Selecting by Atom Type

This method allows you to select atoms based on their chemical element or a more specific atom type defined in your force field. You provide a list of strings representing the desired atom types.

Example: Selecting all oxygen atoms (assuming "OW" is the atom type for water oxygen).

# Select all oxygen atoms
oxygen_selector = EnsembleSelector(my_ensemble).atom_types(["OW"])

# You can also select multiple atom types
# Select all hydrogen atoms (assuming "HW" for water H, "H" for other H)
hydrogen_selector = EnsembleSelector(my_ensemble).atom_types(["HW", "H"])

Selecting by Molecule ID

This method is useful for selecting entire molecules or groups of molecules based on their assigned integer IDs. Example: Selecting all atoms belonging to molecule ID 0 (often the first molecule in a system).

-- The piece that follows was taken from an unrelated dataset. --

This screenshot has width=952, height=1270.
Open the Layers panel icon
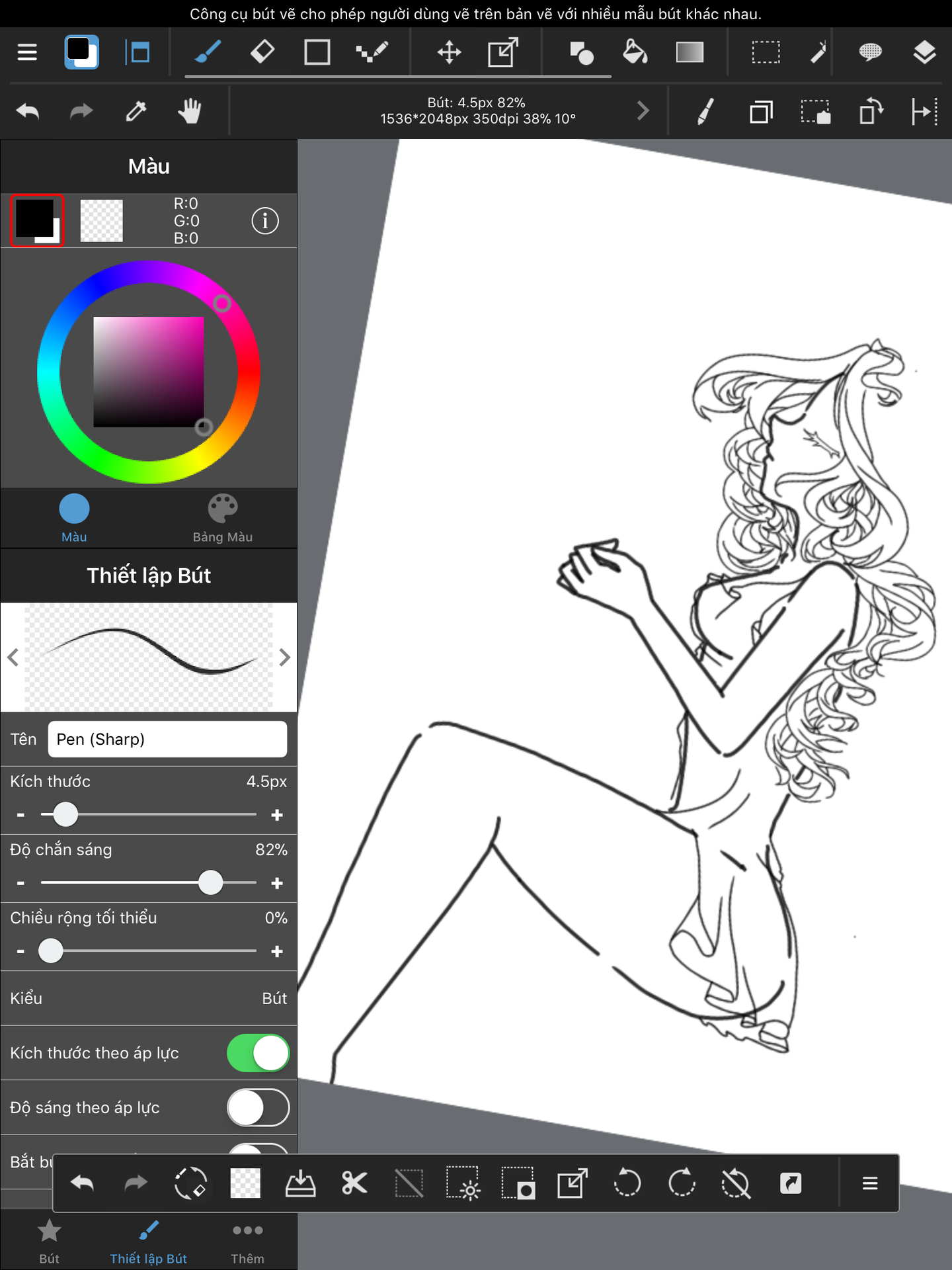tap(924, 52)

# Select all atoms in molecule with ID 0
mol0_selector = EnsembleSelector(my_ensemble).molecule_ids([0])

# Select atoms in molecules with IDs 0 and 2
mols_0_and_2_selector = EnsembleSelector(my_ensemble).molecule_ids([0, 2])

Selecting by Distance

This powerful method allows you to select atoms that are within a specified radial distance from a reference point or a group of reference atoms. The distance is measured in the same units as your ensemble's coordinates (e.g., Angstroms). The from_atoms argument can be specified in a few ways:

  • A single atom index (integer): Selects atoms within dist of a specific atom.
  • A slice of atom indices (slice object): Selects atoms within dist of any atom within that index range.
  • Another EnsembleSelector instance: This is incredibly flexible, allowing you to define your reference group using any other selection criteria.

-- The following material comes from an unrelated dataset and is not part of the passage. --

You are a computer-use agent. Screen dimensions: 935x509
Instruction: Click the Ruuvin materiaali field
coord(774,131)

Atoms will be selected if they are within dist of any atom in the reference group.

Important

Important Note on Cadence: Unlike atom types and molecule IDs, atomic coordinates change with each microstate. Therefore, distance_within selections are evaluated per microstate, yielding a unique mask for each snapshot in your ensemble.

Examples:

# Select atoms within 5.0 Angstroms of atom with index 15
near_atom_15_selector = EnsembleSelector(my_ensemble).distance_within(from_atoms=15, dist=5.0)

# Select atoms within 3.0 Angstroms of any atom from index 0 to 9 (inclusive)
near_first_10_atoms_selector = EnsembleSelector(my_ensemble).distance_within(from_atoms=slice(0, 10), dist=3.0)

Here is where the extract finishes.